The Jakarta Post
The Environment and Forestry Ministry has reported a drop in the number of hot spots across the country during this year’s first half from the equivalent period last year.
According to observation using the United States National Oceanic and Atmospheric Administration (NOAA) satellite, 508 hot spots were detected in forest areas in Indonesia between Jan. 1 and June 25, marking a 25 percent drop from 685 detected in the same period of 2018.
The ministry’s acting director for forest and land fire control, Raffles Brotestes Panjaitan, said authorities had joined forces to launch initiatives to prevent forest and land fires from spreading.
“For example, the ministry has been conducting joint patrols with military and police personnel as well as volunteers in fire-prone regions across Kalimantan and Sumatra since March,” Raffles said.
Apart from the patrols, he added, the Manggala Agni forest fire team had devised a mechanism to dispatch teams to every location of hot spots detected by satellite.

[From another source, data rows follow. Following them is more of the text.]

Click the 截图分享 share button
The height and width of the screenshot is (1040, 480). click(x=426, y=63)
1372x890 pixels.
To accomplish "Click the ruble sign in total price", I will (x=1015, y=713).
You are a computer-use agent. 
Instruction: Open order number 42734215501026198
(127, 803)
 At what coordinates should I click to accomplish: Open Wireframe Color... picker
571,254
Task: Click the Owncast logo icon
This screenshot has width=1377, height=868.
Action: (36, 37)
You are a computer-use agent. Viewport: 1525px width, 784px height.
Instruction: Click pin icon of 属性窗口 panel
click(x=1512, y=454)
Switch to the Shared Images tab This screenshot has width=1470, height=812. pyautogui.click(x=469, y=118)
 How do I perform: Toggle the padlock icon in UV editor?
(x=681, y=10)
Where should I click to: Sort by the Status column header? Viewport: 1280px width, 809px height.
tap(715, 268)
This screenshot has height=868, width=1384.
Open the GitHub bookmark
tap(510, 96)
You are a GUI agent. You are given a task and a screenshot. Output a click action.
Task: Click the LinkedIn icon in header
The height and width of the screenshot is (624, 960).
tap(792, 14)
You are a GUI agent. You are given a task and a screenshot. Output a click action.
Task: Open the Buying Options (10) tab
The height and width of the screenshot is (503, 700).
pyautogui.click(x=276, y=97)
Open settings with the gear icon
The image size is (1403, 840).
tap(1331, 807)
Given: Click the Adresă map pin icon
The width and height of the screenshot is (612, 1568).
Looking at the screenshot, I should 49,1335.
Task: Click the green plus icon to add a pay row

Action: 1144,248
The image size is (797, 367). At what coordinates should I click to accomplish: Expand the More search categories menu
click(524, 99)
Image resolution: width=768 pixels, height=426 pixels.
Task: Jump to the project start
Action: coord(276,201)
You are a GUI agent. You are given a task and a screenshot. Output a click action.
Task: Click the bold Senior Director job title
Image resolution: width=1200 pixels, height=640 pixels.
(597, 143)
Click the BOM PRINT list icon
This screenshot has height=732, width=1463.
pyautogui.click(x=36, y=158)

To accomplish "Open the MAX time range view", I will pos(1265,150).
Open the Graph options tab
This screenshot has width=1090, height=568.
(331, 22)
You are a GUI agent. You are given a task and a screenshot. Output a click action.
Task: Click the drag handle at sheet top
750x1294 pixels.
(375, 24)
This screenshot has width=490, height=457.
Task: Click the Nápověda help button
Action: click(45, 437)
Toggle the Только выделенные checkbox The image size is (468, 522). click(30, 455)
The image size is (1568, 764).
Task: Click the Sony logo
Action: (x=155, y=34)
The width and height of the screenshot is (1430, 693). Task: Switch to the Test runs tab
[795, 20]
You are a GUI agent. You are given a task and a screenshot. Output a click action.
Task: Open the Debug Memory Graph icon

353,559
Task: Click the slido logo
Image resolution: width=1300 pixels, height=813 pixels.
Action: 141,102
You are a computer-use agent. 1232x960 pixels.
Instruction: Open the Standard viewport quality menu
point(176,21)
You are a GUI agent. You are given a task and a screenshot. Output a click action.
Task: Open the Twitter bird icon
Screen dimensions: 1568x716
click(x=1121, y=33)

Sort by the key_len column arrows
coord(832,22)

On Tuesday, joint teams extinguished forest and land fires in several locations, including a peatland area in Palem Raya village in Ogan Ilir regency, South Sumatra. In West Nusa Tenggara, another team put out a fire engulfing a vast area of savanna in the Mount Rinjani National Park from Sunday to Monday.
Raffles said firefighters and other authorities were bracing for more possible hot spots in forest areas due to a weak El Nino occurring between June and November.